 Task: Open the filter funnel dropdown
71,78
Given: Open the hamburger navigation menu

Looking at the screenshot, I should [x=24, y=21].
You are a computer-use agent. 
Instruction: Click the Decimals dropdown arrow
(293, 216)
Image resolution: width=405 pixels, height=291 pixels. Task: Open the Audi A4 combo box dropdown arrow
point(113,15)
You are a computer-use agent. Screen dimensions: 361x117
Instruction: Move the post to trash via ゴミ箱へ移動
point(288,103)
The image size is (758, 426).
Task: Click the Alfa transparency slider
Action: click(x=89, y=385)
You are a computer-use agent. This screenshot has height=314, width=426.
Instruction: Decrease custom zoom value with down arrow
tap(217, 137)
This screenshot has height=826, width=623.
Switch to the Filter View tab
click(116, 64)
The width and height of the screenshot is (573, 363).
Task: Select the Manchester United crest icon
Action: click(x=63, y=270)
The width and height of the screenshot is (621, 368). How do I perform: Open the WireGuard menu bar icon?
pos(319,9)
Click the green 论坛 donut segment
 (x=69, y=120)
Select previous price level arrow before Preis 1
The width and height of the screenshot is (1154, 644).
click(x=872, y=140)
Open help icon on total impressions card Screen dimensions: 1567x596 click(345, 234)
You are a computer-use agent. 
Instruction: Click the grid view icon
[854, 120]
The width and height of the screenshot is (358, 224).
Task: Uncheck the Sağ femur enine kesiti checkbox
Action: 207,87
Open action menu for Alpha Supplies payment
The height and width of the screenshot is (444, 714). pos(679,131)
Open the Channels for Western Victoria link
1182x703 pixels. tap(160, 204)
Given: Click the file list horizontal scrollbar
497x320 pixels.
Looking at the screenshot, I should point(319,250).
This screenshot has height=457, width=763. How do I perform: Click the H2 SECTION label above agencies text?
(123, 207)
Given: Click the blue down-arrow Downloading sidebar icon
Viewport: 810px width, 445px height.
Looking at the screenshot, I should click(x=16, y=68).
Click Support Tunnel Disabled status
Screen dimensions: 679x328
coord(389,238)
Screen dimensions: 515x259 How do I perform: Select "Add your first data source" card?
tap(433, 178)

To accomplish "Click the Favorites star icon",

⁂

Transcribe the records in full, keeping every character as it is.

### Answer box
 Task: Open the filter funnel dropdown
71,78
Given: Open the hamburger navigation menu

Looking at the screenshot, I should [x=24, y=21].
You are a computer-use agent. 
Instruction: Click the Decimals dropdown arrow
(293, 216)
Image resolution: width=405 pixels, height=291 pixels. Task: Open the Audi A4 combo box dropdown arrow
point(113,15)
You are a computer-use agent. Screen dimensions: 361x117
Instruction: Move the post to trash via ゴミ箱へ移動
point(288,103)
The image size is (758, 426).
Task: Click the Alfa transparency slider
Action: click(x=89, y=385)
You are a computer-use agent. This screenshot has height=314, width=426.
Instruction: Decrease custom zoom value with down arrow
tap(217, 137)
This screenshot has height=826, width=623.
Switch to the Filter View tab
click(116, 64)
The width and height of the screenshot is (573, 363).
Task: Select the Manchester United crest icon
Action: click(x=63, y=270)
The width and height of the screenshot is (621, 368). How do I perform: Open the WireGuard menu bar icon?
pos(319,9)
Click the green 论坛 donut segment
 (x=69, y=120)
Select previous price level arrow before Preis 1
The width and height of the screenshot is (1154, 644).
click(x=872, y=140)
Open help icon on total impressions card Screen dimensions: 1567x596 click(345, 234)
You are a computer-use agent. 
Instruction: Click the grid view icon
[854, 120]
The width and height of the screenshot is (358, 224).
Task: Uncheck the Sağ femur enine kesiti checkbox
Action: 207,87
Open action menu for Alpha Supplies payment
The height and width of the screenshot is (444, 714). pos(679,131)
Open the Channels for Western Victoria link
1182x703 pixels. tap(160, 204)
Given: Click the file list horizontal scrollbar
497x320 pixels.
Looking at the screenshot, I should point(319,250).
This screenshot has height=457, width=763. How do I perform: Click the H2 SECTION label above agencies text?
(123, 207)
Given: Click the blue down-arrow Downloading sidebar icon
Viewport: 810px width, 445px height.
Looking at the screenshot, I should click(x=16, y=68).
Click Support Tunnel Disabled status
Screen dimensions: 679x328
coord(389,238)
Screen dimensions: 515x259 How do I perform: Select "Add your first data source" card?
tap(433, 178)

To accomplish "Click the Favorites star icon",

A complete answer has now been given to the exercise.